The end of 2013 saw the celebration of the restoration of the Tusha Hiti (the royal bath) in Sundari Chowk of the royal palace in Patan Durbar Square, a world heritage monument zone. It was a proud moment for Kathmandu Valley Preservation Trust (KVPT) that had restored the site. KPVT has also been responsible for many significant restoration works in Kathmandu Valley. The recent disastrous earthquakes/aftershocks in April and May, this year destroyed many of the valley’s priceless monuments, but apparently, most of those restored by KVPT did not suffer much damage, including Tusha Hiti.
Similarly, the valley is so full of historical cultural assets that despite substantial losses due to the quake/aftershocks, plenty more remains that can enthrall tourists from around the world. Besides the great loss of lives and property, culturally speaking, one of the terrible aspects of the disastrous quake/aftershocks, is that some of the biggest damage was caused on world heritage site monument zones. Kathmandu, Bhaktapur, and Patan Durbar Squares, Dharahara, Changunarayan Temple, to name some of the most significant ones from the cultural and historical angle. Many ancient temples and monuments were reduced to rubble. Many of the huge and once opulent Rana durbars such as Singh Durbar, Sheetal Niwas, Hotel Shanker, etc. also have been damaged quite badly.
However, in spite of everything, a walk around town yesterday (a Saturday) lifted my spirits. So what if you couldn’t step into Patan Durbar Square yet, you could still pass a pleasant afternoon or evening sitting around it, as many people were doing. Yes, the vibrancy was not as high as it used to be a couple of weeks ago, but the place definitely had a sense of past liveliness. Walk a little way ahead from the square area toward Lahgankhel, and you’ll find the setting as busy as before, with plenty of small shops selling a vast variety of goods all along the street. Is this scene any less uplifting than the sight of a world heritage monument zone/site? No, at least not in the cultural sense, because the goods sold here, the small shops handed down through generations, the brisk order of business: these are all part of a lifestyle that has been ongoing for ages with little change.

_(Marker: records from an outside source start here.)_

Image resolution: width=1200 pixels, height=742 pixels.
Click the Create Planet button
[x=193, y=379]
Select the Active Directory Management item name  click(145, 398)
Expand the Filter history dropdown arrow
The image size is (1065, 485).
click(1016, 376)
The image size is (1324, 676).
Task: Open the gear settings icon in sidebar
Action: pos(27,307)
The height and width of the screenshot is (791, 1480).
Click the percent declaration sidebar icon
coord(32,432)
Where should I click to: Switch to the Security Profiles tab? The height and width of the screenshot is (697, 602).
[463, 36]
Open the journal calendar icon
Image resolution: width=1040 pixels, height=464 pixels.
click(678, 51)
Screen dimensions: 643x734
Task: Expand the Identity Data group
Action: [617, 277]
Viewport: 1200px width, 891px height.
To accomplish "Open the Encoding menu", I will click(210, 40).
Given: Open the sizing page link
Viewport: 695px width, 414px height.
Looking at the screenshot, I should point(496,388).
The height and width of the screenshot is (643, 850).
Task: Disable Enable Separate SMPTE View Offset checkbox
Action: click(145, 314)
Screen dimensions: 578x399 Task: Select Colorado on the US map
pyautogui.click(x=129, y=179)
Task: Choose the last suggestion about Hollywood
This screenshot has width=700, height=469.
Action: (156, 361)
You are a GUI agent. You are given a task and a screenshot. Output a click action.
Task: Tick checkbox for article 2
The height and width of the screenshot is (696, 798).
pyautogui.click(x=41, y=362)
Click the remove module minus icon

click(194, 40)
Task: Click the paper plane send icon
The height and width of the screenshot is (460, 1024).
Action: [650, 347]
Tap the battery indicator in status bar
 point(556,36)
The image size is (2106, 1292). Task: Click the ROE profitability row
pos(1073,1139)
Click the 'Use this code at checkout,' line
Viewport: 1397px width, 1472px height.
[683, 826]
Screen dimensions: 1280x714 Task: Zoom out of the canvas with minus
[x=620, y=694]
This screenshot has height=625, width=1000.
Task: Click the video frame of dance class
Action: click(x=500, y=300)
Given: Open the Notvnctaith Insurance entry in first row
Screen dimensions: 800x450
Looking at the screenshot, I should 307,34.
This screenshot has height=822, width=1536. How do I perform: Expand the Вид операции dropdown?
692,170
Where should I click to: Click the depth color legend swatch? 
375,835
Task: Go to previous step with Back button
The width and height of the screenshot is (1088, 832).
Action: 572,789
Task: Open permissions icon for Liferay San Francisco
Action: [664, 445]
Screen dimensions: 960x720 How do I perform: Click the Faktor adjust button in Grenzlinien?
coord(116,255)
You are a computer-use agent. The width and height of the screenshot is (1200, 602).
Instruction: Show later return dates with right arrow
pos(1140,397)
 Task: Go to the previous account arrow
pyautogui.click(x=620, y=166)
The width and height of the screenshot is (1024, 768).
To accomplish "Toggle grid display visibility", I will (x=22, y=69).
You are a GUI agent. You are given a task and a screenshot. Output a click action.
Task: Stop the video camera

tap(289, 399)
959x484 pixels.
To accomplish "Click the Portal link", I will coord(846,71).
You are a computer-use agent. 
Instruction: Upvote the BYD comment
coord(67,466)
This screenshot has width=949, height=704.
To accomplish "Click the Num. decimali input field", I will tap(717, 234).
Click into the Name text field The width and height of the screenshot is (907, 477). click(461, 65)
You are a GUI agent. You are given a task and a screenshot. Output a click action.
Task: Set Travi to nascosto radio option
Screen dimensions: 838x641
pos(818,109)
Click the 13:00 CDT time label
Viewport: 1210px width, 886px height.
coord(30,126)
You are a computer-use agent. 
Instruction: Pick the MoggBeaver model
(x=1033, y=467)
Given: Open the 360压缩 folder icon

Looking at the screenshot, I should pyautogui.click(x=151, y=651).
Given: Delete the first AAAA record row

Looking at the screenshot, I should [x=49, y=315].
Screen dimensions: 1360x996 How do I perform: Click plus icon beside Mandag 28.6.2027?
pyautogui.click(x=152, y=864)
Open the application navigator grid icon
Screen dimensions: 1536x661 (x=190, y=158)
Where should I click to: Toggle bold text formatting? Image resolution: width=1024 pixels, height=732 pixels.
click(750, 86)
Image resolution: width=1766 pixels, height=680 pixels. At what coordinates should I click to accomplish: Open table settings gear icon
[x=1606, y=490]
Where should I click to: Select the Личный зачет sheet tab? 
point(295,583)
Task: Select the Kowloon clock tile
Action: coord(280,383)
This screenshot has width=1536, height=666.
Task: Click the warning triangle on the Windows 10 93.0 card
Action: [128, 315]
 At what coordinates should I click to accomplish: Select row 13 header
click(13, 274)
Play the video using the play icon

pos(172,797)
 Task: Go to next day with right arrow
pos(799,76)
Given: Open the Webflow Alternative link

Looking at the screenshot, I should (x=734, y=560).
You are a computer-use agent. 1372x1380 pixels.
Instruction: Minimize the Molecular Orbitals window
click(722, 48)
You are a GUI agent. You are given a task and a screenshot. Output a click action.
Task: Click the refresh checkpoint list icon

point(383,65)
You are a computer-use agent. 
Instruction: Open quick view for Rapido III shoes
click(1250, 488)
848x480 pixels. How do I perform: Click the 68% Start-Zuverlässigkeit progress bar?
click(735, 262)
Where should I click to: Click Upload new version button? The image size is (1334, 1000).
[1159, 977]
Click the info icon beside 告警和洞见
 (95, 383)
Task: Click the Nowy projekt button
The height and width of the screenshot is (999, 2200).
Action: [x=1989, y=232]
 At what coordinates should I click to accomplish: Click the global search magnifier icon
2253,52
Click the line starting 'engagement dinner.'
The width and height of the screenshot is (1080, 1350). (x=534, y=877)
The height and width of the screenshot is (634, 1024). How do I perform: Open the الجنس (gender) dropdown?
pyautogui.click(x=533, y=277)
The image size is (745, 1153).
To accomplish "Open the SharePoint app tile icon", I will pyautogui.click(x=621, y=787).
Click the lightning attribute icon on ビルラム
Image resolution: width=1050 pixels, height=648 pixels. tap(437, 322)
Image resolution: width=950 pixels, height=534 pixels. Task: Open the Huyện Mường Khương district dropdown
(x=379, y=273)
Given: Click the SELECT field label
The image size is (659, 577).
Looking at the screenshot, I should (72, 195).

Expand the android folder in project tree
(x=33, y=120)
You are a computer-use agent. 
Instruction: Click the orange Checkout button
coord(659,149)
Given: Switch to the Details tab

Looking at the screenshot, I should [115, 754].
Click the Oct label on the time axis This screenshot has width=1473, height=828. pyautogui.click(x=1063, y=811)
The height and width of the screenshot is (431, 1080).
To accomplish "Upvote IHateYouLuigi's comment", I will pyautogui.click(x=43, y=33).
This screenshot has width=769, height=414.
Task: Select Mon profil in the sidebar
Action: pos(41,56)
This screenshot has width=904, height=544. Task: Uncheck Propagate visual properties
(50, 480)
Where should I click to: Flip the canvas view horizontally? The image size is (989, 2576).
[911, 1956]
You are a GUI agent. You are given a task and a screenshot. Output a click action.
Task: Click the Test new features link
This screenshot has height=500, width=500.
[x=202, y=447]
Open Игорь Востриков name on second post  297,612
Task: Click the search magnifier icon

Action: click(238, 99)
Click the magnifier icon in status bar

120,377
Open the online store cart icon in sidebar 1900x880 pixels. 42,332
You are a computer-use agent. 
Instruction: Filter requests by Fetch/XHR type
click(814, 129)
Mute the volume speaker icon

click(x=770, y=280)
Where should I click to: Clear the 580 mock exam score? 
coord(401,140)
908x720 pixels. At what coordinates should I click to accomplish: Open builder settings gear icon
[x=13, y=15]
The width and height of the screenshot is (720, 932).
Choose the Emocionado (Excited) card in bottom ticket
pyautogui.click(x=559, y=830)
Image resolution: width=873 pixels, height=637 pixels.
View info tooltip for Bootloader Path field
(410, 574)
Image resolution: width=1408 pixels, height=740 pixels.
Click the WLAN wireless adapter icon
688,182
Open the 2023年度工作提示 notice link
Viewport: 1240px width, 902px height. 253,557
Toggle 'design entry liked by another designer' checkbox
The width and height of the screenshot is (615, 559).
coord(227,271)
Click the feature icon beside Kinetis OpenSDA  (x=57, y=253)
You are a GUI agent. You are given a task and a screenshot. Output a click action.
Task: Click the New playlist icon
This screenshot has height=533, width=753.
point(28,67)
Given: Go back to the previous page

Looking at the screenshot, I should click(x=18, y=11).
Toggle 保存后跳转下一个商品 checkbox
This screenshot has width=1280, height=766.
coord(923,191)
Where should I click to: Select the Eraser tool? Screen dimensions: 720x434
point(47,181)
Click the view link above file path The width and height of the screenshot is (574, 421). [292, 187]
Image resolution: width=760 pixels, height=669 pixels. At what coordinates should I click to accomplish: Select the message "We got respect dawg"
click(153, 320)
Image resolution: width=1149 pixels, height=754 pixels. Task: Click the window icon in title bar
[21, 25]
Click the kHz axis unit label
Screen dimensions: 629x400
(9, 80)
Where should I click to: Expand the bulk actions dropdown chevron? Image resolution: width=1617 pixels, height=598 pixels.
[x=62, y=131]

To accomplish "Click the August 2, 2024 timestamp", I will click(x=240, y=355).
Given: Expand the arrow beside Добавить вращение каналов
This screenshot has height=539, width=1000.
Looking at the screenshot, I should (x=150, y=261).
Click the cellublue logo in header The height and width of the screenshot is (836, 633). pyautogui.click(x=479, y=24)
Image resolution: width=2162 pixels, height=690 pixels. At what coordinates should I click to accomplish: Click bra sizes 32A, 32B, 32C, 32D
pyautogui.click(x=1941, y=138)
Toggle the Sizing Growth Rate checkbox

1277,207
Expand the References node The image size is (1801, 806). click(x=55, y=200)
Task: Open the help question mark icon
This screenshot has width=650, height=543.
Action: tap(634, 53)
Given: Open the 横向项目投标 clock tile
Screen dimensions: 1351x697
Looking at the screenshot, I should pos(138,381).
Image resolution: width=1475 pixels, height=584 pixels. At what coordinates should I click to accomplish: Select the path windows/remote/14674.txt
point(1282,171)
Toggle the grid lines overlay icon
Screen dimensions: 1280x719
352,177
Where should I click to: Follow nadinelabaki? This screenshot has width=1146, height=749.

Go early in the morning, and you’ll find plenty of folks lighting butter lamps and incense sticks in temples around the area. People have not lost faith in their gods, nor in their own power to face any adversity with resolute courage. The famed artisans of Lalitpur (the city of the arts)—the woodcarvers, the metalsmiths, the paubha painters, the stone sculptors— they are getting ready to put their skilled hands to work on the restoration works that will start soon. This is not something that is new to them; they have done this before because the valley is no stranger to massive earthquakes in the past. And, every time, the valley and its brave inhabitants have come out all the stronger.